## Instructions for the task
Going through the entries below, work out how many lines have the string "test" in them. Give the number and nothing more.

Records contained in a dataset
---+---

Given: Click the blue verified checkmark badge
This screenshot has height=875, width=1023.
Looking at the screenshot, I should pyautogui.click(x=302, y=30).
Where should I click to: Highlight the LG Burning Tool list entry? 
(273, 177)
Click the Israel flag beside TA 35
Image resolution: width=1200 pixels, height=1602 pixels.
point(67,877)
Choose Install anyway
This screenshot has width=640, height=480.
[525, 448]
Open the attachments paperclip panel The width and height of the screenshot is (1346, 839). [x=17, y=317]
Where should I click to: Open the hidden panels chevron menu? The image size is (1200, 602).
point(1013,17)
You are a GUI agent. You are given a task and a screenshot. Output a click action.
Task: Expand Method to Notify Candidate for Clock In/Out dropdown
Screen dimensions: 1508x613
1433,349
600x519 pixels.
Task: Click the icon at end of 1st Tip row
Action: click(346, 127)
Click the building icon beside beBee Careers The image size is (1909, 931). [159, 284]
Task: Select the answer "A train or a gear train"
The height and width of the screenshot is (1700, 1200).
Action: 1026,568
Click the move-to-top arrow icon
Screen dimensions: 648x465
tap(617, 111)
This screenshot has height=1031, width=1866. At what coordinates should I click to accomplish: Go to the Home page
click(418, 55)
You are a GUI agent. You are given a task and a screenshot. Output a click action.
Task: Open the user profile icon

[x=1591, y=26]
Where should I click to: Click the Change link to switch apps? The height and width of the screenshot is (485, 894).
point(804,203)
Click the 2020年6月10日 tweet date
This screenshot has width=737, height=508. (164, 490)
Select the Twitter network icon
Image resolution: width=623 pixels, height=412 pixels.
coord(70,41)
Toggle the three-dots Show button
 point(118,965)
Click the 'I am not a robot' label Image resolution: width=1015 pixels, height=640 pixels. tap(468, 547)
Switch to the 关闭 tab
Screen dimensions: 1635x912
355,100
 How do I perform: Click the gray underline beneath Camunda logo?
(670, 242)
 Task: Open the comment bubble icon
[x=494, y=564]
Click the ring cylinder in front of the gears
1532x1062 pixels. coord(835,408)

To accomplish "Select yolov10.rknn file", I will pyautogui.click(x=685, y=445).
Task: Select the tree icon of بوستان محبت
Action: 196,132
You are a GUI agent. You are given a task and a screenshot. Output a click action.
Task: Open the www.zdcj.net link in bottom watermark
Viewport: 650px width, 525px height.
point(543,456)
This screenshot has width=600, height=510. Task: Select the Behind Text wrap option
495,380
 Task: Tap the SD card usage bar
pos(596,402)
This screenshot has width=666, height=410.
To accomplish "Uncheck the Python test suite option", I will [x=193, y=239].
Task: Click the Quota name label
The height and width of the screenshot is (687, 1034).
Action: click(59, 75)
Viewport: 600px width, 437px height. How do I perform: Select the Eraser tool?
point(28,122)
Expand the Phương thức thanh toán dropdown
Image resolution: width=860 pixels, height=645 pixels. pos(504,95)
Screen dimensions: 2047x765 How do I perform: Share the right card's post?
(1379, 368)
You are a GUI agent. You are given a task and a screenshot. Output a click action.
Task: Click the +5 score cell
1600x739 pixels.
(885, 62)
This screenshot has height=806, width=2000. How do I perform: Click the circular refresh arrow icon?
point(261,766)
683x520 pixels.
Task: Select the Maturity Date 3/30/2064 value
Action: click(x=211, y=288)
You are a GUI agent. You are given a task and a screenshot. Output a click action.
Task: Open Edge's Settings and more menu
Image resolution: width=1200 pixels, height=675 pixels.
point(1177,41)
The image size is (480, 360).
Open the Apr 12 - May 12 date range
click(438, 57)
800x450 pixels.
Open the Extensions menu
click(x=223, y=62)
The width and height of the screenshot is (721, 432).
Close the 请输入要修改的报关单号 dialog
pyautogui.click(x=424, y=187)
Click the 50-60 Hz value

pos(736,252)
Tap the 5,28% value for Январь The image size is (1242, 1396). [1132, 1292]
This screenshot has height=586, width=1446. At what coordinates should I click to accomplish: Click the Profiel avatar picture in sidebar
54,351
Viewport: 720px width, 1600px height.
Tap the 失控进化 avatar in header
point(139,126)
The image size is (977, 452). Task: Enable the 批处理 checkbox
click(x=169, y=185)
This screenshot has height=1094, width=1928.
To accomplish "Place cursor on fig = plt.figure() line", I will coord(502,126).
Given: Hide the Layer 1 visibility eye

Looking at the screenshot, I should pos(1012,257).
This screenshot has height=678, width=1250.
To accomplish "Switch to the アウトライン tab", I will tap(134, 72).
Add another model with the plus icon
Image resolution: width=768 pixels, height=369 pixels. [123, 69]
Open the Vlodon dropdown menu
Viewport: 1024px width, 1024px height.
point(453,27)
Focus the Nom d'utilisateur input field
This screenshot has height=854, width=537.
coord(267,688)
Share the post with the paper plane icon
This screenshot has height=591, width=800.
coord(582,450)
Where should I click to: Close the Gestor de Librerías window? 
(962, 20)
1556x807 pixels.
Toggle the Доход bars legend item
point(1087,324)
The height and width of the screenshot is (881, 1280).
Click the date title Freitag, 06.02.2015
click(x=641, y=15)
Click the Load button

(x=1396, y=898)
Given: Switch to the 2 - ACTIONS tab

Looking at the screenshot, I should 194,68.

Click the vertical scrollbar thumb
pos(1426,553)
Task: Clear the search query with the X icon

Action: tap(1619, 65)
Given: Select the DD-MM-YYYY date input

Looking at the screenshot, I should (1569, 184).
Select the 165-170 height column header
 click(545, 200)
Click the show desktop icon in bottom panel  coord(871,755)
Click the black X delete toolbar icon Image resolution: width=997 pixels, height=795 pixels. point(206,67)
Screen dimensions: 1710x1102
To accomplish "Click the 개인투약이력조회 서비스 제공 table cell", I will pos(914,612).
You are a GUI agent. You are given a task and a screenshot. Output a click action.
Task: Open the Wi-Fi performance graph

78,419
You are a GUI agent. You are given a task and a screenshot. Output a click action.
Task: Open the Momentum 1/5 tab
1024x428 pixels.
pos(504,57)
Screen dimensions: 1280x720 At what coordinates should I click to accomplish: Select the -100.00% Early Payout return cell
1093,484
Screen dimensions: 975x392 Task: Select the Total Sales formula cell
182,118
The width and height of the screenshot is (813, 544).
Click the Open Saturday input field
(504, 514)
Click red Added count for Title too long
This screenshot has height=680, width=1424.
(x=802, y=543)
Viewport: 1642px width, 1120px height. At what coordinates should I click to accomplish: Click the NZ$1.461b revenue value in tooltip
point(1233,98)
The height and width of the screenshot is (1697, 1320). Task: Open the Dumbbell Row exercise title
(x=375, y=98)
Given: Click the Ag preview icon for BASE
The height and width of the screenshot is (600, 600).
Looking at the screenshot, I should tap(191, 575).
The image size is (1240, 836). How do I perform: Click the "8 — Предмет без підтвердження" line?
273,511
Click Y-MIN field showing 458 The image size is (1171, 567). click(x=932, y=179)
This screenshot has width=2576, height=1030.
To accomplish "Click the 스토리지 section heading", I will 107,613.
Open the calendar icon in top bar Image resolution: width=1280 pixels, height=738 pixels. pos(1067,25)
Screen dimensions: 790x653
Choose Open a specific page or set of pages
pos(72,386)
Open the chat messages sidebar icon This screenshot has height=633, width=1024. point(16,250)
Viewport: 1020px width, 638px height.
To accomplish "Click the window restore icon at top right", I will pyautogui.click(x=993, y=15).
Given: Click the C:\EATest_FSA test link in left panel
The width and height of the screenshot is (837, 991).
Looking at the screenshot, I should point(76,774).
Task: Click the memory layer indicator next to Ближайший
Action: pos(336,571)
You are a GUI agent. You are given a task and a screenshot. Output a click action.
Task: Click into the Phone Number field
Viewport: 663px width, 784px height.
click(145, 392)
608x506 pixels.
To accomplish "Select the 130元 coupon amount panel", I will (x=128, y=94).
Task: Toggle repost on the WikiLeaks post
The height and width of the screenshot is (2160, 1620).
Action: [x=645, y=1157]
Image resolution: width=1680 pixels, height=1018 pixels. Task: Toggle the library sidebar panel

---+---

## Exercise output
2